The bill requires universities to give more information to the Immigration and Naturalization Service concerning a student's background, status and location. This information will be processed through a Web-based system to be shared among all law enforcement agencies.

The act also increases fees for visa applications, which will be machine-readable and tamper-resistant. Also, visas would not be issued to students from countries designated as sponsors of terrorism until students are determined to be a non-threat by the Secretary of State.

Educators fear the terrorist attacks and the bill could make it more difficult for students to attain visas that are already difficult to acquire.

According to Chingiz Sharshekeev, a political science graduate student from Kyrgyzstan, acquiring a visa was a lengthy process that included providing the government with information about schooling, tuition, and housing.

As of Wednesday, Ball State University had one confirmed student still waiting on a visa to enter the country. According to Robey, there may also be students waiting on visas who have not contacted the university about any problems.

If the bill becomes law, Robey worries increased visa fees and skeptical treatment of Middle Eastern students might harm the flow of international students.

"The flow of students is pretty important for a lot of reasons," Robey said. "It's important culturally. It's important to the education of American students, and financially it's important because they bring in a lot of tuition dollars."
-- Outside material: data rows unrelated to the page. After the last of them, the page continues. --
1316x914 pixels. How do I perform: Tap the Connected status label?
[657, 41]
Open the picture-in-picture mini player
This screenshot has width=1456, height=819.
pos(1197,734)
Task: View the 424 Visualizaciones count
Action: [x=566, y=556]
Robey said international students help give American students a broader world view, an idea echoed by the National Association of Foreign Student Advisers on its Web site, www.nafsa.org.

Robey said he questions if there is enough government manpower and funding to handle the massive amounts of personal information that would be generated.

The bill, however, could have been worse, Robey said. The original draft proposed in September, he said, was much more severe. Robey also said he believes the bill might see more moderation as it passes through the Senate.

Some immigration reform groups, including the Federation for American Immigration Reform, support the bill in its current form.

"The Federation for American Immigration Reform (FAIR) applauded the House vote passing legislation to tighten border controls in an effort to secure our nation against terrorists," the group wrote on its Web site, www.fairus.org.